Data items
==================================================

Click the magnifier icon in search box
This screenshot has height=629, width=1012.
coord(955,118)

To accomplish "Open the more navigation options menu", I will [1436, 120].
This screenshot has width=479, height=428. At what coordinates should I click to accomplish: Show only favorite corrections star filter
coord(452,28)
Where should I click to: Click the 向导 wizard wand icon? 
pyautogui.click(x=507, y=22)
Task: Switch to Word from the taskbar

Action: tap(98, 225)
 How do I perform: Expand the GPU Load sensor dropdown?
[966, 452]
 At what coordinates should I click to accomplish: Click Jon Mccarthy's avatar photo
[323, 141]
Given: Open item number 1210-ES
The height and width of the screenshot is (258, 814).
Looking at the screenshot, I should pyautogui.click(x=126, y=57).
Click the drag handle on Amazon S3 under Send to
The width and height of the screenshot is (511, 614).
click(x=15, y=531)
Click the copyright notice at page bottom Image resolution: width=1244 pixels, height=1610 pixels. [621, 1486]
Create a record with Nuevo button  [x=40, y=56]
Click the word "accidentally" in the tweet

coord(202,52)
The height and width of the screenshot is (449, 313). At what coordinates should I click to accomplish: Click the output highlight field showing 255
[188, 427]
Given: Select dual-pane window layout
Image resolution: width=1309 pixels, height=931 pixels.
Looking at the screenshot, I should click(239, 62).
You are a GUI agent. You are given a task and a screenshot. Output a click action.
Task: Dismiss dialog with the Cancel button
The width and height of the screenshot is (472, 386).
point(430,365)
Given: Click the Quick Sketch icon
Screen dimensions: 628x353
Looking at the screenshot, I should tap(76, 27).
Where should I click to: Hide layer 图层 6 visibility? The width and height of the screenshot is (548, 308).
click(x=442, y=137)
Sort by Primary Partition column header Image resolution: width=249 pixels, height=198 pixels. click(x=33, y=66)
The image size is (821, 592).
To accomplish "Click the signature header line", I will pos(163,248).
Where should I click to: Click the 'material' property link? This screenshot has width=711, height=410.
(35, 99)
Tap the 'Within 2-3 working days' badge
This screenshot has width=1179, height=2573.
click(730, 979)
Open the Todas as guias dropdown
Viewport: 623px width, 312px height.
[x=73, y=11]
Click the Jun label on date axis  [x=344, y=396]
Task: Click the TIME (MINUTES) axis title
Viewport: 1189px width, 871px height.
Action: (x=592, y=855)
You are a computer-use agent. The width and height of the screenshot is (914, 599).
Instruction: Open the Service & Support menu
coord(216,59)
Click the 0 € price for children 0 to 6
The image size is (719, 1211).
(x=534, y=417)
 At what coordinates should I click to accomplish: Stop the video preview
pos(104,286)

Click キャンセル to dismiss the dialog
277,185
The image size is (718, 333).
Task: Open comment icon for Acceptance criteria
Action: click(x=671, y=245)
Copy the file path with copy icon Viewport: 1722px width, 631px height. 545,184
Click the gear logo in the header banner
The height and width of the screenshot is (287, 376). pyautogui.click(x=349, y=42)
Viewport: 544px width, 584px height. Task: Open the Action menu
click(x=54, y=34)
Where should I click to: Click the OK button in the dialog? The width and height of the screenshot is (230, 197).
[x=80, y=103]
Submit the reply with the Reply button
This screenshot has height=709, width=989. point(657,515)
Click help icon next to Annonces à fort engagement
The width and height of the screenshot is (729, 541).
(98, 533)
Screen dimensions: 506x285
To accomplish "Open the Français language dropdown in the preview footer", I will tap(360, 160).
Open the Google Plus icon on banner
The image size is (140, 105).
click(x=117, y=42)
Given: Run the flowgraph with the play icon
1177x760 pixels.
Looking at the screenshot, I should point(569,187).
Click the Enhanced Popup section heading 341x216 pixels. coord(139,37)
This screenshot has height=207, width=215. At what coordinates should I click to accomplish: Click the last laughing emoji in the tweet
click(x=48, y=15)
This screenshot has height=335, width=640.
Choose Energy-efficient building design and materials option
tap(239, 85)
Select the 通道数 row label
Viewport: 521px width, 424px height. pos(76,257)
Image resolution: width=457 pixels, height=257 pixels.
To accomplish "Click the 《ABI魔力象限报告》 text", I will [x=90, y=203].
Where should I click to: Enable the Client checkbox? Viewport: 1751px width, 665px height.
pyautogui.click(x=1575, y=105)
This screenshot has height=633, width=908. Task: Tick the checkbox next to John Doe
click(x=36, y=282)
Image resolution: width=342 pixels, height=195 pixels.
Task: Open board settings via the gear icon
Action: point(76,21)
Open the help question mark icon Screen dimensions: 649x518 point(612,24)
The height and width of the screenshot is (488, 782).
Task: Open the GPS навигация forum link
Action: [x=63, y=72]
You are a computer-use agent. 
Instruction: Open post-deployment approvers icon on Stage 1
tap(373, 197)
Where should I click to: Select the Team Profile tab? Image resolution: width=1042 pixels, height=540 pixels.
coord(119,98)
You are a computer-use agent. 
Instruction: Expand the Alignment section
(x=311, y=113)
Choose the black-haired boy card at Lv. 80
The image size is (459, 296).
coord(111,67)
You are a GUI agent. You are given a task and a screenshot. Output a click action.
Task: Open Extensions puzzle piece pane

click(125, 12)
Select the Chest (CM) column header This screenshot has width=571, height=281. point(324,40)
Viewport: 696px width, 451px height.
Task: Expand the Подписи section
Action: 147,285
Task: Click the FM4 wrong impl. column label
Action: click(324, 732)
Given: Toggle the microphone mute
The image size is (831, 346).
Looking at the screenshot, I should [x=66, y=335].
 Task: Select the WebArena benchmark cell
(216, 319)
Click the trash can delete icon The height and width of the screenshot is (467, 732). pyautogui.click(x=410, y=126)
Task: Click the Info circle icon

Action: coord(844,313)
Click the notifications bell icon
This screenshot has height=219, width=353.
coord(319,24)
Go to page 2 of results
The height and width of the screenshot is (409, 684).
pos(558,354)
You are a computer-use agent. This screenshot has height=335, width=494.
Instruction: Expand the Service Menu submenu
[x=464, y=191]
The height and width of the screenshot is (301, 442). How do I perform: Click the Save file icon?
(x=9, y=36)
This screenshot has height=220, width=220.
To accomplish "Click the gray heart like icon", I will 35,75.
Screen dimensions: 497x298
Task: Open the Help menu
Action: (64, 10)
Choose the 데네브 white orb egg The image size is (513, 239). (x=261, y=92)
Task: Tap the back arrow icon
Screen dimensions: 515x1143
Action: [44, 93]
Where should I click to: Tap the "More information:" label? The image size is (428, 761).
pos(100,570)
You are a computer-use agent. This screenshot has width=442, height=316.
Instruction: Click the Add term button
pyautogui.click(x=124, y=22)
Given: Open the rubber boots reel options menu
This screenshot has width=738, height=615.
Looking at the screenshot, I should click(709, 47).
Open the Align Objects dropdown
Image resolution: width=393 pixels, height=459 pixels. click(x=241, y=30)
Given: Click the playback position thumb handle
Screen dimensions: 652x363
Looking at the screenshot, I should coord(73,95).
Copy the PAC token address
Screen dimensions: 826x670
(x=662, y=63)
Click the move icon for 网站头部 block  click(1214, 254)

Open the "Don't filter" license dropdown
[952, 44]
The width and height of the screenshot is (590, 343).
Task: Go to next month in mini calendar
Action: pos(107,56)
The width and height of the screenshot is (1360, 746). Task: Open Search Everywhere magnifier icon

==================================================

» DIRECTIVE: Output the part of the listing above that opens with the line containing "Task: Click the Info circle icon" and closes with the line containing "Image resolution: width=393", both of those lines included, as a numbered list with blank lines omitted.

» OUTPUT OF THE TASK:
1. Task: Click the Info circle icon
2. Action: coord(844,313)
3. Click the notifications bell icon
4. This screenshot has height=219, width=353.
5. coord(319,24)
6. Go to page 2 of results
7. The height and width of the screenshot is (409, 684).
8. pos(558,354)
9. You are a computer-use agent. This screenshot has height=335, width=494.
10. Instruction: Expand the Service Menu submenu
11. [x=464, y=191]
12. The height and width of the screenshot is (301, 442). How do I perform: Click the Save file icon?
13. (x=9, y=36)
14. This screenshot has height=220, width=220.
15. To accomplish "Click the gray heart like icon", I will 35,75.
16. Screen dimensions: 497x298
17. Task: Open the Help menu
18. Action: (64, 10)
19. Choose the 데네브 white orb egg The image size is (513, 239). (x=261, y=92)
20. Task: Tap the back arrow icon
21. Screen dimensions: 515x1143
22. Action: [44, 93]
23. Where should I click to: Tap the "More information:" label? The image size is (428, 761).
24. pos(100,570)
25. You are a computer-use agent. This screenshot has width=442, height=316.
26. Instruction: Click the Add term button
27. pyautogui.click(x=124, y=22)
28. Given: Open the rubber boots reel options menu
29. This screenshot has width=738, height=615.
30. Looking at the screenshot, I should click(709, 47).
31. Open the Align Objects dropdown
32. Image resolution: width=393 pixels, height=459 pixels. click(x=241, y=30)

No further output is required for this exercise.